Sorry again. I can't get back to type just now.
ChrisL


Lois probably chose a “normal” type to contrast this most “un-normal” act. It looked like a normal quote pulled from a magazine and just ripped your guts out for that reason.

Chris, I think you nailed it. To have set the headline in something more literal would have given away the punch line, so to speak.


(Mark, what did you write/delete?!)

> Lois probably chose a “normal” type to contrast

OK, that COULD make sense.

hhp


(Mark, what did you write/delete?!)

Something I (luckily) realized was completely stupid as soon as I posted it. Thank goodness we can delete our own posts.


Op/Ed piece here got me thinking.

In the coming months we'll probably see one or more typographic, or at least typonumeric, US magazine covers when the 2000th US soldier dies in Iraq.
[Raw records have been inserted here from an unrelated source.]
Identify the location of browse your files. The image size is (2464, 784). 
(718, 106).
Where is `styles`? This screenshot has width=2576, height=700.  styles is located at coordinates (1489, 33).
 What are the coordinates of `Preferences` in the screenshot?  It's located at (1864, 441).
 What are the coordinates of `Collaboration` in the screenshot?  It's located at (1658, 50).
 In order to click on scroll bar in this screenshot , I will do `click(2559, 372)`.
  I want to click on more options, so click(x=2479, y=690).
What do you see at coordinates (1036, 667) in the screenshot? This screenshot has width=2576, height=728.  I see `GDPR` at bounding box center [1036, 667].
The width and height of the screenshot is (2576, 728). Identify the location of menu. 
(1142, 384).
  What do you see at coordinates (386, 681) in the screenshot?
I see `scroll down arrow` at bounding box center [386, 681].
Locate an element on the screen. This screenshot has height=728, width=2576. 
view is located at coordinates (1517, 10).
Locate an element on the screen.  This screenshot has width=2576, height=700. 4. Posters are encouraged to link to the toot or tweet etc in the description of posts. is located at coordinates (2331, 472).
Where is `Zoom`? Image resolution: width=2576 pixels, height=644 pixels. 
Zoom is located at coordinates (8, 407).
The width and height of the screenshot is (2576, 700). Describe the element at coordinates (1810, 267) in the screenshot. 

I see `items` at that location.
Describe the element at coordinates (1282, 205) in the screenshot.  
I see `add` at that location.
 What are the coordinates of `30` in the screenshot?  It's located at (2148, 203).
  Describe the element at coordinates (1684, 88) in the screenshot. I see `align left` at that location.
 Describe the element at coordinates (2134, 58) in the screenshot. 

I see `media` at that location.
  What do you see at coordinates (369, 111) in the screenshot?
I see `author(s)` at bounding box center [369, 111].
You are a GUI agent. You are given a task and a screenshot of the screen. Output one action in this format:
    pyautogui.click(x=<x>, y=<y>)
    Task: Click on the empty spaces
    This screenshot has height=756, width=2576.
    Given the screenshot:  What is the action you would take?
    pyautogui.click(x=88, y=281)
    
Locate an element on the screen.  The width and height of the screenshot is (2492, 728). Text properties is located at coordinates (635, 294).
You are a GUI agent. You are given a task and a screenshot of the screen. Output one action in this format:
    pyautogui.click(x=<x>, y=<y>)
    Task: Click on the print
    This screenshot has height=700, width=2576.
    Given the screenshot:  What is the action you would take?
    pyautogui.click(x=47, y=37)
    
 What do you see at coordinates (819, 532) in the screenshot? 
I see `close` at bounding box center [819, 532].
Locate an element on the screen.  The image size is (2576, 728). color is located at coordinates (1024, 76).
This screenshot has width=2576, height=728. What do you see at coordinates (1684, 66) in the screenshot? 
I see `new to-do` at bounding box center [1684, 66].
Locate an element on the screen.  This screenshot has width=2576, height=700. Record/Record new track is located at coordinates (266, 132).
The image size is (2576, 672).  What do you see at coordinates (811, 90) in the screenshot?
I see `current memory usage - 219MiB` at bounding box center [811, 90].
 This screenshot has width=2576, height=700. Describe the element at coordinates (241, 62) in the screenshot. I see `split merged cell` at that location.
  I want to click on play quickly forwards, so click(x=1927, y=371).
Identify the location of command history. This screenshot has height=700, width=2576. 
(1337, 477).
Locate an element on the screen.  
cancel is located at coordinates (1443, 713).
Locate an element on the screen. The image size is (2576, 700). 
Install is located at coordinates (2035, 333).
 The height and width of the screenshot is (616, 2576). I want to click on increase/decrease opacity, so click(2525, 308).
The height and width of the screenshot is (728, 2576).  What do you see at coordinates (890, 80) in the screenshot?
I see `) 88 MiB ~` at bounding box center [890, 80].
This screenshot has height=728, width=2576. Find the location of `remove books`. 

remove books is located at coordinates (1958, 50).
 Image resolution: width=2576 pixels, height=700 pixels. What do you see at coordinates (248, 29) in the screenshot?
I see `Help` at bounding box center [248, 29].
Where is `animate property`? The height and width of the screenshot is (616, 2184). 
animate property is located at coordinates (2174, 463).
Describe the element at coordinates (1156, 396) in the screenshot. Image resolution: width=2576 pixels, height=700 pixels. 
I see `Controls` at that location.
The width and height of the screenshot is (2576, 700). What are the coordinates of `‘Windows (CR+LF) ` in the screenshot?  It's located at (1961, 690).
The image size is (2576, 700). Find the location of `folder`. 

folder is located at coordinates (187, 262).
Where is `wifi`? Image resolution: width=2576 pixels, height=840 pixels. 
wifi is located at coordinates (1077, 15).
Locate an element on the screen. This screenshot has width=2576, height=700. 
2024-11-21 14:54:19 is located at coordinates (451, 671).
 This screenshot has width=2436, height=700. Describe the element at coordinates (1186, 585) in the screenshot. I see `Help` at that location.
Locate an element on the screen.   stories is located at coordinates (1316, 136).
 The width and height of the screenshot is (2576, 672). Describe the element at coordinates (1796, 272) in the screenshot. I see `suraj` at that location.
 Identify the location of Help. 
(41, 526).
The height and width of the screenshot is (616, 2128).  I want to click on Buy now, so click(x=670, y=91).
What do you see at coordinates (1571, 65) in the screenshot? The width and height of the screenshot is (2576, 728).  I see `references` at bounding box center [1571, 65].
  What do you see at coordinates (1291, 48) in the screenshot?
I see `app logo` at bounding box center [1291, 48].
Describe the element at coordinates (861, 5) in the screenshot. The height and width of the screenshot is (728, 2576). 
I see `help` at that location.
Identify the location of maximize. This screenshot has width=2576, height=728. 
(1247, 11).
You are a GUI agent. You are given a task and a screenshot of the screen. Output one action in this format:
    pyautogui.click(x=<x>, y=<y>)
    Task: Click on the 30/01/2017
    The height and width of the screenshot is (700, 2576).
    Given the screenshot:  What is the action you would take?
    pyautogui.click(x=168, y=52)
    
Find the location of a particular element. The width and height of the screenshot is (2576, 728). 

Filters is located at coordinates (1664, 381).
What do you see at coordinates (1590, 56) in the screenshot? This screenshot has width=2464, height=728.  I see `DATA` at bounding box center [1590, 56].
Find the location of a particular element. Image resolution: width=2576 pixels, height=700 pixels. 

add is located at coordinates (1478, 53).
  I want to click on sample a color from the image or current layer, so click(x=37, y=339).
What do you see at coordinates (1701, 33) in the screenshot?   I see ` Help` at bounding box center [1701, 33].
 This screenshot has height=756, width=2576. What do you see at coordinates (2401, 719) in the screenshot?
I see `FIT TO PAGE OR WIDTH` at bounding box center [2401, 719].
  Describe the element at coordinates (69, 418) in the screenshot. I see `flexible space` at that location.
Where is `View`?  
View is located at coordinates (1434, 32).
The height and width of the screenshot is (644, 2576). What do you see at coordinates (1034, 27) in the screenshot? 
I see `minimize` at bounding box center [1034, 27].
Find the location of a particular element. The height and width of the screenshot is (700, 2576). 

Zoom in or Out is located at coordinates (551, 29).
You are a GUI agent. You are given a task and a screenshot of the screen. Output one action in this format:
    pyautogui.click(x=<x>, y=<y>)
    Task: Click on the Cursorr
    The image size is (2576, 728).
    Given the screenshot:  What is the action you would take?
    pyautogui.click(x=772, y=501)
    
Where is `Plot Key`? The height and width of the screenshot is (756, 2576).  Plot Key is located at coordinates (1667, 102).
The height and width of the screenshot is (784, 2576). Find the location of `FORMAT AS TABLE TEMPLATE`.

I'm guessing '2000' white on black. Which font* would you use?

Cheers, Si

*As this isn't a real world exercise you don't need to limit your choices to Font Bureau fonts.


"...US magazine covers when the 2000th US soldier dies in Iraq. I’m guessing ‘2000’ white on black. Which font* would you use?"

Let's see--what was that font used on all the Bush/Cheny bumper stickers?

ChrisL


> Which font* would you use?

Is there one that looks like oil slicks?

hhp


I remember the font name now: "Bad Intel Gothic" from the WMD Foundry.

ChrisL


The W 2000 bumper sticker idea is clever, although I don't think there was an official Bush/Cheney sticker that had the year.

Sticking with the rules the type would be reversed out of the black oil - that might look good. But that might confuse the readers as oil might equate more to gas prices than the casualties of war.


Red oil then?
Font: Amplitude.

hhp


Might work, especially with the ultra - although only the 2 has the oil traps.


> only the 2 has oil traps.

:->
You could "angularize" two opposing corners in the counter of the zero*. And I would use an extended weight (at a smaller size as a result) if there is one.

* And then maybe the same for the top-right of the top counter of the 2.

About the red though: not solid, but a subtle swirly texture. Like a quagmire.

hhp


>And I would use an extended weight (at a smaller size as a result) if there is one.

Yes full set of wides... http://www.myfonts.com/fonts/fontbureau/amplitude/


And the headline could read:

2000 Dead, brought to you by the States in Red.

ChrisL


"Would you rather be Red or Dead?"

ChrisL


Hmmm, I just downloaded Flash8 (on Firefox/Win-XP) and tried to insert a GIF, but no go. Help?

(My filename had "++" in it - could that be the problem?)

hhp


Anyway, just so this isn't clogging my desktop:

http://www.themicrofoundry.com/other/2000++.gif

Still missing the 'mire though.

hhp


Hrant,
Maybe you mean to use one of those signs like McDonalds uses: Over 1,000,000,000,000,000 Sold"

You might have a better word in mind for "sold" though :-)

ChrisL


Or have one of those scrolly LED setups showing the barrels-per-deaths quotient.

http://www.theonion.com/content/node/34132

hhp


Gotta love the Onion, they are a barrel of laughs :-)

ChrisL

or is that a Bushal basquet of laughs?


I just love how the networks chose red for the Republicans. Now we can say that Bush is the new Red Menace.


"Now we can say that Bush is the new Red Menace"

Or was it the red ink the U.S. Gov went into since the W administration?

ChrisL


The art director in me would do it as an odometer.


That was my thought too, alternately as a stock ticker, or in the style of scrolling text you see at the bottom of the screen on Fox News.